Okay, okay. So I may be a little behind. Considering the conference I'm talking about is the one that happened in 2013, I may be more than just a little behind.
I keep running out of energy when it comes time to finish my assignment, and then when I do have the energy there seems to be at least one other person who needs my immediate attention with a problem. Now I have a quiet house (for the moment) and a full bladder (possibly too much information, but it's motivating me to get this done so I can solve my own problem).
So, the conference last year......
The second keynote speaker was Brian somebody who started a campaign called, "Mock my pants, not my sister", after reading an article in GQ magazine that implied that having Down Syndrome was a terrible thing. They still, as far as I know, have not printed a retraction or apology for their comments. (Angry fist shaking now!)
Anyway, he was inspirational, funny, encouraging and just plain old great! It was wonderful to hear about how his sister changed his life and led him to take his current job path. I'm hoping and praying that my kids will be influenced likewise to seek out jobs or opportunities to serve those that society deems not good enough.
After the opening ceremonies we had coffee and headed off to our sessions. My mom and I decided to divide and conquer with the sessions. There were a lot that I wanted to hear, but since I haven't figured out yet how to be in two places at once, I sent my mother in my stead. I took in sessions about dental issues (so excited to hear from someone who knew what she was talking about), for Mom's only (a chance to cry and identify with other moms - and meet some new friends), speech development, and managing behaviour. My Mom hit the session on music therapy and how sibling may be feeling about a sibling with DS.
It's funny. As I flip through the folder from the conference it all comes back to me. Feeling overwhelmed at all the information, and processing how it made me feel to hear that speech might take a really long time. Feeling grateful to be meeting people who had kids that were older and had been through some of the tough stuff already. Feeling like fighting to see Simon as "just Simon" in a place where he fit in, and wanting him to stand out. Seeing other kids with DS and realizing how, yes we have our challenges, but in other ways he didn't have as many challenges as I thought. I missed Elizabeth and Andrew and wished that they could have been there too.

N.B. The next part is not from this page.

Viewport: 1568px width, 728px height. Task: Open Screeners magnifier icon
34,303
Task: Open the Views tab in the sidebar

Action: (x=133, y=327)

I heard a comment once about how much information you receive, and at this other conference, there was going to be so much information it would be like trying to drink out of a fire hydrant. That pretty much summed it all up. There was so much to learn, and experience, and so many people to meet and questions to ask, that I knew I was going to miss something important, and I wanted to remember it all!
I met a young woman with DS who won some awards for her paper craft, and was selling them at the conference. It was great to see her doing that, but on the other hand, I watched and saw how much her mom pushed her to do what she needed to do. There's that fine line between wanting our kids to succeed and pushing them to do what we want, instead of what they are capable of. So, yeah, sometimes it was discouraging to meet people.
I am all over the map today! Yikes.
In summary - the conference was a life changing experience, and I do want to go back again another year. I guess if you want more information about it, you will have to ask me personally. :)
Thanks for reading,
Why that name
Just a quick note - I chose this title for my blog because if any of you have tried to actually go up the down escalator it is a lot of work. When my son Simon was born, I was figuratively transported to the basement. I was struggling to find out what this meant for our family, and our future. I began a journey on that day, to go up the down escalator. I know it will always be a lot of work to keep going up, but that is what I have to do now to stay out of the basement. Simon has Down Syndrome, but I am choosing every day to make life normal for him and to help us get back to the ground floor. Anytime I forget the joy and stop moving forward, I find myself rapidly descending into the basement again. Thankfully I also have an emergency stop button. He is my Creator and my Father. The One who brings the despair to a standstill when I call on Him. He is my Rock and Refuge. The One I can run to when no one else understands. It may sound cliche, but it's true, I couldn't do any of this without God. He is the reason that some days I can still smile when things are ridiculous inside. That is why the name.